Foreign Exchange and Foreign Market Acquisitions and Mergers
Another kind of diversification attempts to reduce risk by merging with firms in other countries. This reduces foreign exchange risk and the dangers posed by localized recessions. Fiat, the Italian multinational, merged with Chrysler Corporation, which made Fiat more competitive in US markets while also reducing foreign exchange risk.
Acquisitions and Mergers to Improve Financial Position
Improved financing is another motive for mergers and acquisitions. Larger business firms may have better access to sources of financing in the capital markets than smaller firms. The expansion that results because of a merger may enable the recently enlarged firm to access debt and equity financing that had formerly been beyond its reach.
Apple, for instance, one of the largest corporations in the world, has successfully issued about $60 billion in bonds, despite the fact that they already hold unprecedented amounts of capital. A smaller company, such as Dell, would be unlikely to succeed with a bond issue of this size.
Since 2014, the successfully merged conglomerate Fiat Chrysler has been seeking another merger with a third corporate automobile giant to further increase their market share and capital base.
If a company is in financial trouble, on the other hand, it may look for another company to acquire it. The alternative may be to go out of business or go into bankruptcy.
Tax and Operational Efficiency Advantages of Mergers and Acquisitions.
There are several possible tax advantages associated with mergers and acquisitions, such as a tax loss carryforward.
If one of the firms involved in the merger has previously sustained net losses, those losses can be offset against the profits of the firm that it has merged with, a significant benefit to the newly merged entity. This is only valuable if the financial forecasting for the acquiring firm indicates that there will be operating gains in the future that will make this tax shield worthwhile.
Another, often-criticized corporate merger/acquisition scheme involves a company in a high-corporate-tax-rate country merging with another corporation in a low-corporate-tax-rate country. Sometimes the corporation in the low-tax environment is much smaller and would normally not be a candidate for a major corporate merger. With the merger, however, the new company is legally located in the low-tax country and subsequently avoids millions and sometimes billions in corporate taxes.
If two companies merge that are in the same general line of business and industry, then operating economies may result from a merger. Duplication of functions within each firm may be eliminated to the benefit of the combined firm. Functions such as accounting, purchasing, and marketing efforts immediately come to mind. This is sometimes particularly beneficial when two relatively small firms merge. Business functions are expensive for small business firms.
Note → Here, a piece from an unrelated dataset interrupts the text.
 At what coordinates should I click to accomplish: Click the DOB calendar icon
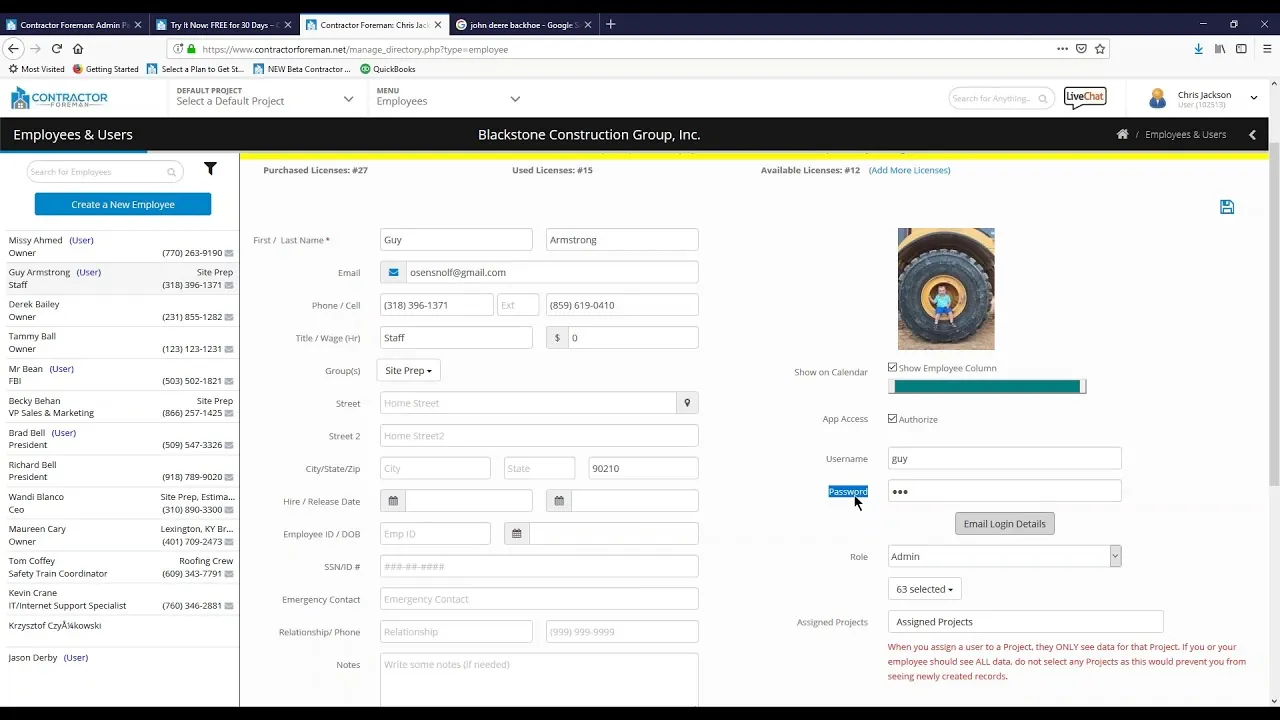pyautogui.click(x=516, y=534)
The combined firm will be better able to afford the necessary activities of a going concern. But operating economies can be achieved by larger mergers and acquisitions as well.
Economies of Scale
Economies of scale is an often employed way of increasing operational efficiency. The cost of doing business generally decreases, especially in manufacturing industries, when materials and other purchases are scaled up.
Risks of Mergers and Acquisitions
Even when the CEO and the board of directors are honestly motivated to merge with or acquire another corporation to improve the company's financial position in some way, things often do not work out as intended. Shortly after the massive merger of communications giants AOL and Time-Warner, AOL, the acquired company, posted an almost unimaginable $100 billion loss, putting Time-Warner in financial jeopardy and leading to the problematic exits of top executives in both companies who were held responsible for the financial disaster. In some ways, the underlying cause was simply bad timing, as the merger coincided with a growing dot-com financial meltdown.
At other times, mergers fail because the corporate cultures of the two corporations are incompatible. At other times, mergers can achieve desired financial goals, yet operate against the public good, creating an anti-competitive monopoly.